Using your skills learned from homework #1, use the Numpy ```linalg``` module to calculate the vector of weights that best fit your data.  Make a plot of your training data and your best fit line.  A convenient way to generate your line would be like this:  ```line = np.dot(DM,betas)``` wherein ```betas``` is the weights vector from your ```linalg``` solution.

In [None]:
#calculate our weights
betas = 

#print out our betas
print(betas)

#make a line!
line = np.dot(DM,betas)

#plot the line!
plt.scatter(Xtrain,ytrain)
plt.plot(Xtrain,line,c="red")
plt.show()

## Part 1d:

Now let's set up to do a fit of our data and add regularization to the mix.  I've provided a starting point to speed you up.  Note that there is a "toggle" to switch between L2 and L1 regularization.  You'll need to work out the correct gradients for each to make the code work properly.

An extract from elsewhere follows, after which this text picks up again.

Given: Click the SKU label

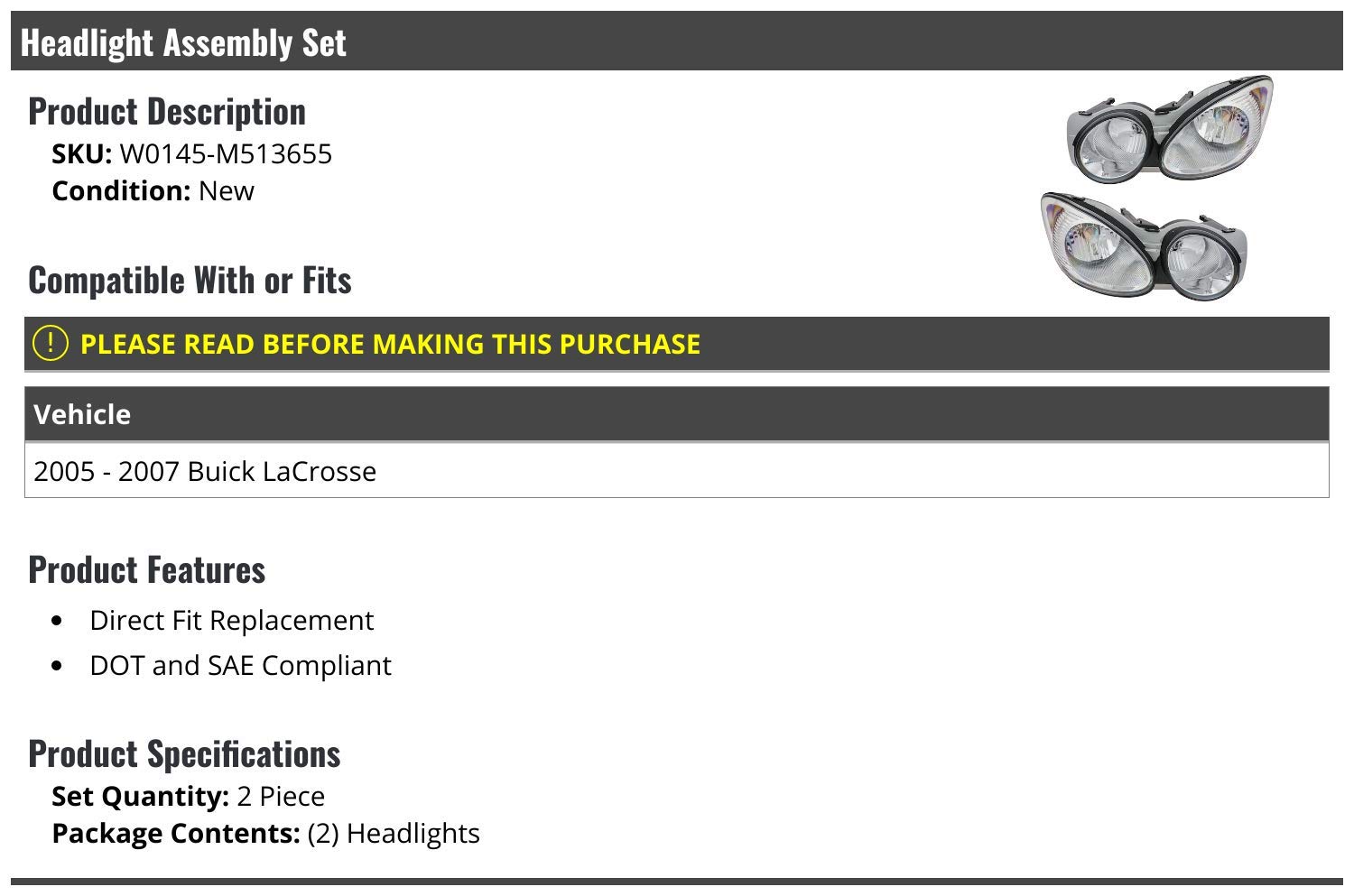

In the following, you'll be making some plots. You do not need to turn in plots using both regularization schemes.  It is enough that the plots can be generated as you toggle between L2 and L1 regularization.

In [None]:
#Linear regression

# Initialize parameters from our fit.  To reduce training time, we may as well
# use the results from our previous step! 
W = betas*0.99

# some hyperparameters
step_size = 0.1  # Note that if the learning rate is too big, you may not converge!
reg = 0.5 # regularization strength

#Toggle between L2 and L1 regularization
doL2 = 0

Nsteps = 10  # number of steps for the regularization strength to be tested over
rMin = 0.0001
rMax = 5

# toggle L1 and L2 regularization
if doL2:
    rMax = 1

# this array will hold the values of the regularization strength that we'll test
regRange = np.arange(rMin,rMax,(rMax-rMin)/Nsteps)

# this array will hold the results of our various fits
weights = np.zeros((regRange.size,nDegr+1))


# gradient descent loop
Niter = 250
for ridx, reg in enumerate(regRange):
    #always reset the weights between regularization cycles!
    W = betas*0.999
    
    for i in range(Niter):
  
        # evaluate function values
        fhat = np.dot(DM,W)

        # compute mean squared loss
        data_loss = np.sum((ytrain-fhat)**2)
        data_loss /= nPts

        # Regularize!
        # L2 regularization
        if doL2 :
            reg_loss = 
        else:
            reg_loss = 

        # Total loss is the sum
        loss = reg_loss + data_loss

        # Report progress
        if i % 100 == 0:
            print("Reg %.3f, iteration %d: loss %f" % (reg,i, loss))
        
        #compute the loss gradients
        dW = -2*np.dot(DM.T,ytrain-fhat)
        dW /= nPts
        
        if doL2:
            dW +=  # regularization gradient for L2
        else:            
            dW +=  # regularization gradient for L1
        
        #update weights after this iteration
        W -= step_size*dW

    #capture weights
    weights[ridx,:] = W
    print("Added: ", ridx)
    
print(weights)

## Part 1e:

You now have a weights matrix that is of size ```(regRange.size,nDegr+1)```, wherein each row is the weights found for a given regularization strength.  Make two figures using this data:

  1. Plot the value of each of your ```nDegr``` parameters (ordinate) as a function of the regularization strength (absyssa)
  2. Plot the resulting function found for each regularization strength value.  Include the training data in the figure.
  
Please use your figures to support answers to the following questions:

  1. What do you conclude about your choice of regularization scheme, L2 vs L1?
  2. At this point, can you state which regularization strength is "best" for each case?


## Part 1f:

Last one!!  To better understand the effect of regularization on this problem, let's study the testing data sample.  Make a final plot that shows the mean squared error loss as a function of regularization strength.  Note that you should be able to reuse a lot of the code from the previous step.  Be careful about finding the mean value, as your testing and training data samples are not the same size!

Use this figure and the previous two to answer the following:

  1. Which regularization strength appears to be best for both L1 and L2 regularization?
  2. For this problem, which regularization scheme appears to work better?  Why?